6. Review: Others criticize the market, you write down your mistakes

Keep 3 points in mind for every loss: Did you follow the trend? Did you follow the stop-loss rules? Did you add to your position with your principal or profit?

“Every penny earned in the cryptocurrency world is a reward for emotional control.”

My iron rule for entering the market (none of them can be missing):

The price must remain above the 30-day moving average for three days (evidence of an upward trend);

If you enter the market after a big drop, you must meet three conditions at the same time:

Volume has shrunk to below 40% of its 30-day average (selling pressure is almost gone);

The net inflow of stablecoins increased by more than 15% week-on-week (funds are quietly entering the market);

The contract funding rate turned from positive to negative (market panic is obvious, it's time for a rebound).

My three stop-loss lines (engraved on the trading software):

Time stop-loss: If there is no profit sign in the position for 24 hours, exit the market immediately (don’t waste time, time is also a cost);

Stop-loss: If the floating loss exceeds 3% of the principal, a forced stop-loss will be triggered (regardless of whether there will be a rebound, the priority is to save life);

Emotional stop loss: After two consecutive misjudgments, stop trading for three days (when emotions are high, the accuracy of operations is less than 10%).

The cryptocurrency world has never lacked believers; what's lacking is people who understand where the money is flowing. Rising prices aren't driven by hype, and falling prices aren't driven by emotions. Behind all fluctuations, the footprints of capital are hidden in volume and price.

✅ Main action recognition (see these signals):

Signal to open a position:

On a breakout to the upside, volume reaches 3 times the 30-day average (real money is entering the market);

Frequent large-value transfers on the chain (big whales are quietly stockpiling);

The net outflow of USDT from exchanges lasted for more than three days (funds shifted from stablecoins to spot trading).

Risk signals:

The price hits a new high but the trading volume "lags behind" (the price has stopped rising and the main players are selling);

Borrowing rates have dropped significantly (no one wants to borrow money to buy, the enthusiasm is fading);

The concentration of chips increases (a few people hold a large number of chips and can crash the market at any time).

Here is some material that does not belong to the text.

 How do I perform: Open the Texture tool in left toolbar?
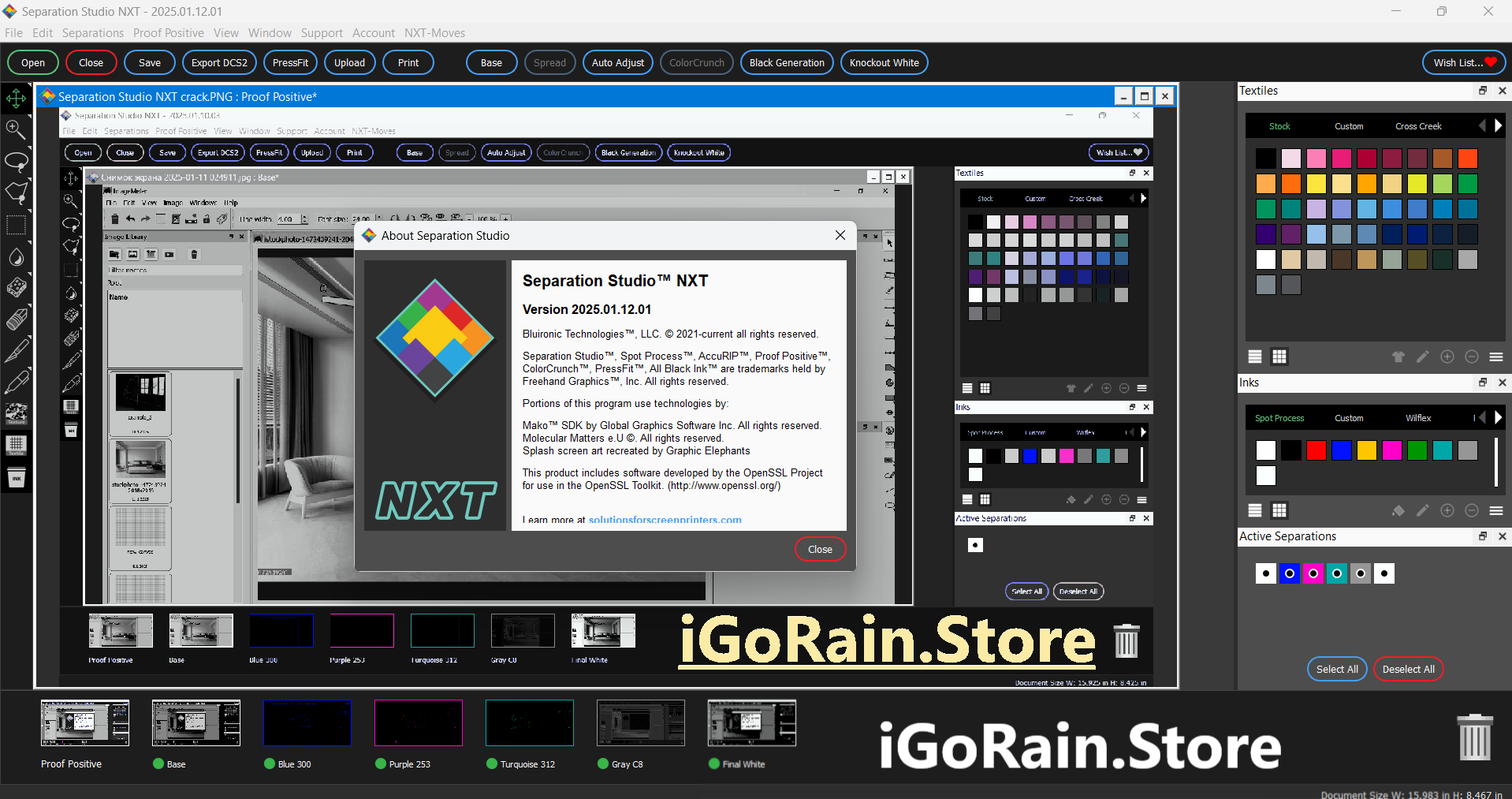click(16, 413)
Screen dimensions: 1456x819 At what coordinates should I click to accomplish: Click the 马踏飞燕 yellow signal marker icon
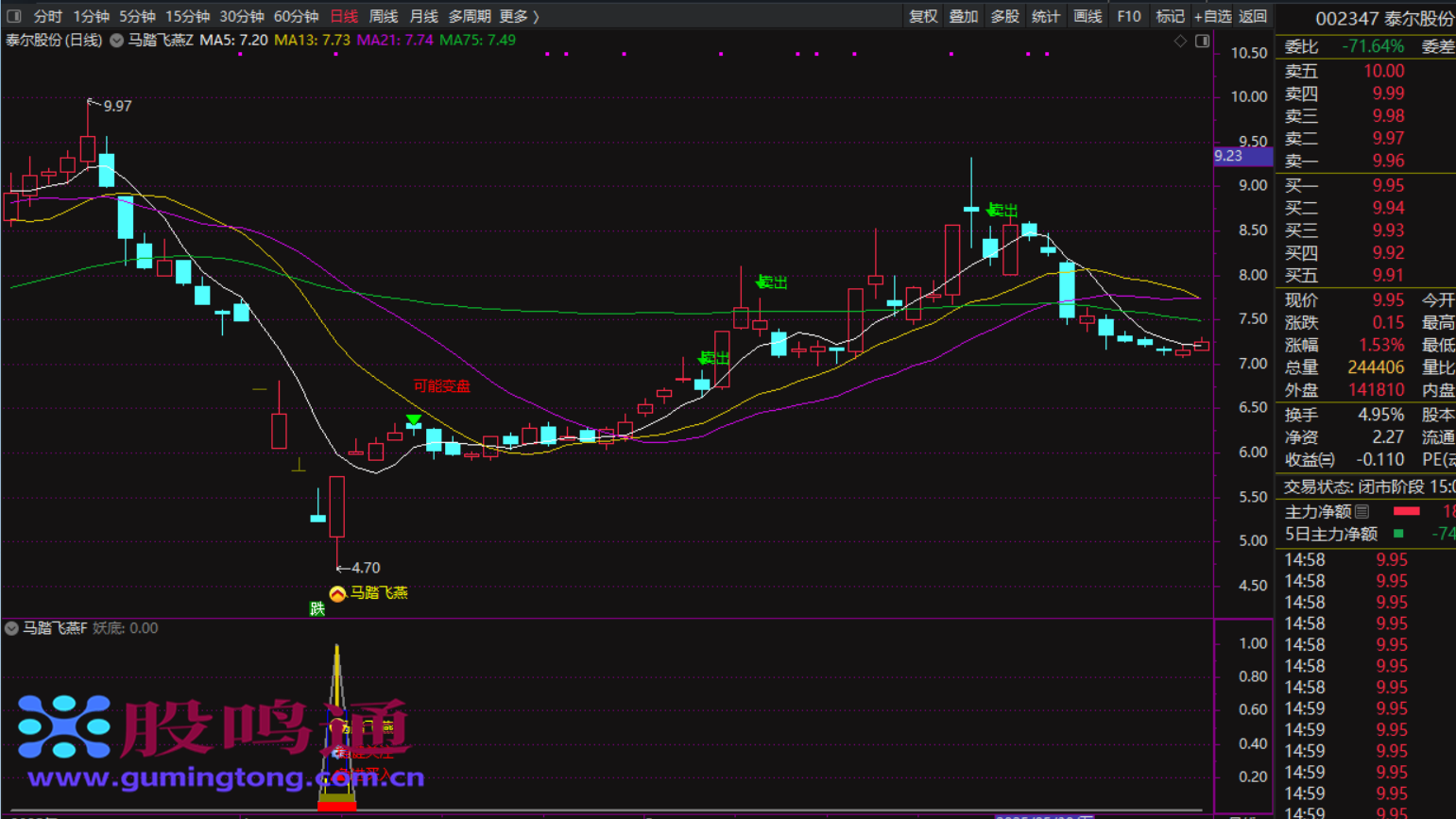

The four-factor model determines the "rebound critical point" (take action only if all four conditions are met):

The correction from the historical high is more than 30% (there is room for further decline only after it has fallen through);

The 120-day moving average is flat (the long-term trend has stopped falling);

The weekly RSI falls back to the 40-50 range (neither overbought nor oversold, sentiment is stable);

Perpetual contract open interest hit a 3-month low (no one dares to bet anymore, so the opportunity has arrived).

My currency management mechanism (updated monthly):

If the 5-day volatility is less than 3%, it will be directly eliminated (no volatility, no profit);

If the market capitalization ranking drops by more than 10 places, it will be permanently removed from the watchlist (abandoned by funds);

The target pool remains "active": only 13% of the core currency is retained (more than that cannot be managed).

Epilogue: Those who survived are all “honest people”

Over the past decade, I've seen countless technical experts and short-term geniuses perish in the market. Those who remain are mostly "honest people" like me: those who follow simple rules, constantly review their performance, and respect the market.

I still have three habits:

Check on-chain data and fund flows every morning (to know where the money is going);

Review your trading mistakes three times a week (e.g., “I didn’t set a stop loss this time, why?”);

Backtest the strategy once a month (the market changes and the rules need to be fine-tuned).

If you're struggling, try:

Print out your worst losing trades and compare them against these six truths one by one to find loopholes;

For the next transaction, the single loss must be controlled to no more than 3%;

Don’t buy too much. Leave enough for 6 months of living expenses first - being alive is more important than anything else.